Activity: Please report each line in the material below that includes "agent".

Records provided:

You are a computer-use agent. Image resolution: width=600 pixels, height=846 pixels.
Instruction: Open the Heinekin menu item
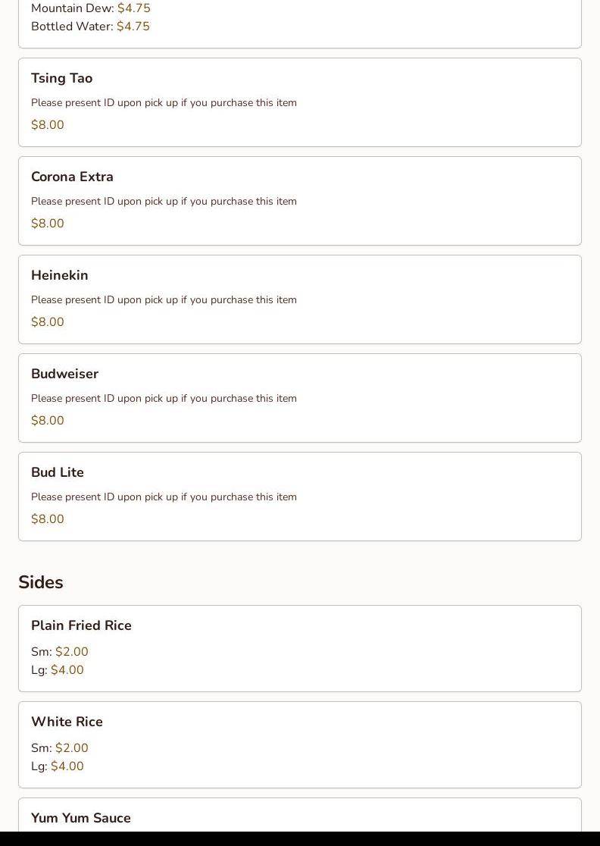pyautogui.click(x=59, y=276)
==
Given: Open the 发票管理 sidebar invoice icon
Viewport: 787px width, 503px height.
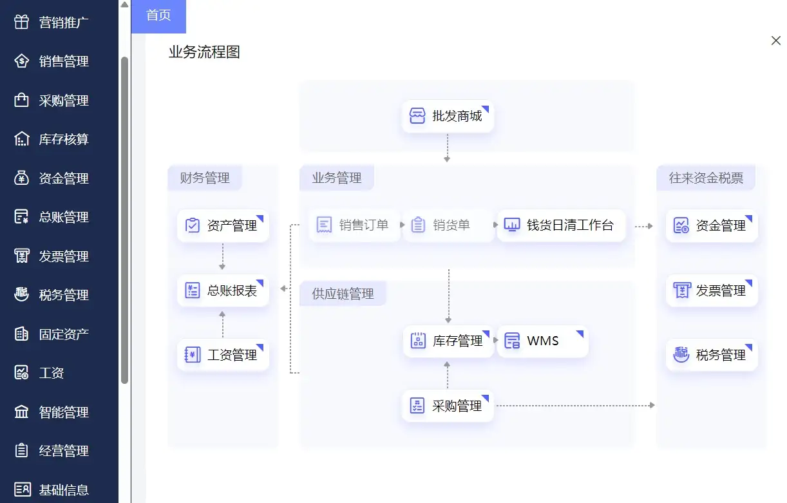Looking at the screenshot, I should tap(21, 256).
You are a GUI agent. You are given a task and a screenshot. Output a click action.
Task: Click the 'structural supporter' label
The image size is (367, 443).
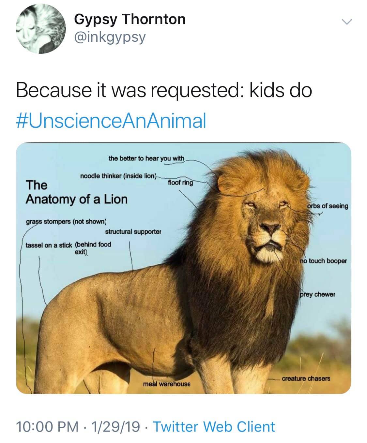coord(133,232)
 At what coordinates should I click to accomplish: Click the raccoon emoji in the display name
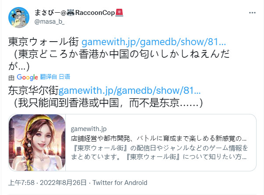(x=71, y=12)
---
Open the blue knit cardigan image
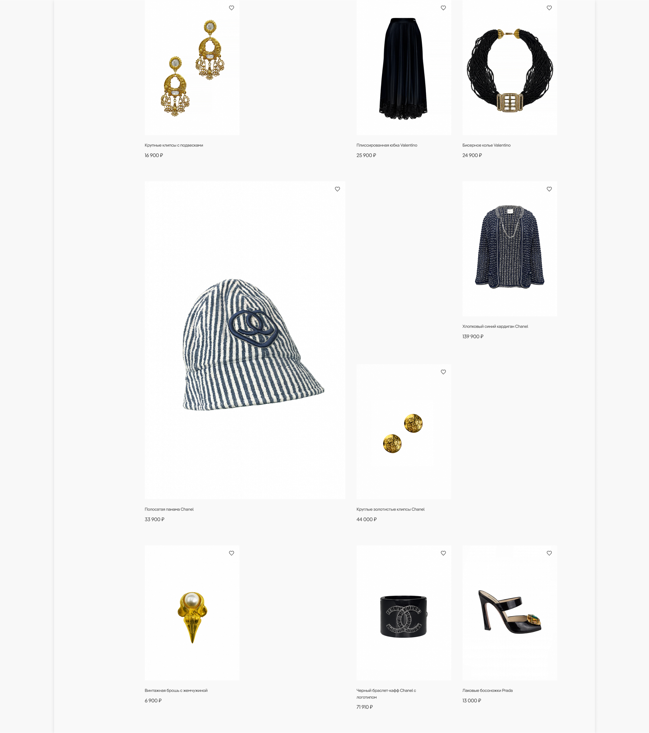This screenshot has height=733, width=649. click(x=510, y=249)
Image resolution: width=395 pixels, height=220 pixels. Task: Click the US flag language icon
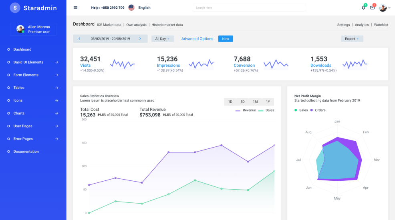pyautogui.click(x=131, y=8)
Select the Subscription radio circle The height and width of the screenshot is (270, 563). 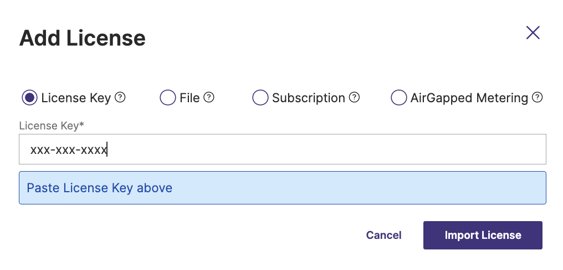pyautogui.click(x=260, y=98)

Written response:
You are a computer-use agent. Image resolution: width=600 pixels, height=846 pixels.
You are a GUI agent. You are given a task and a screenshot. Output a click action.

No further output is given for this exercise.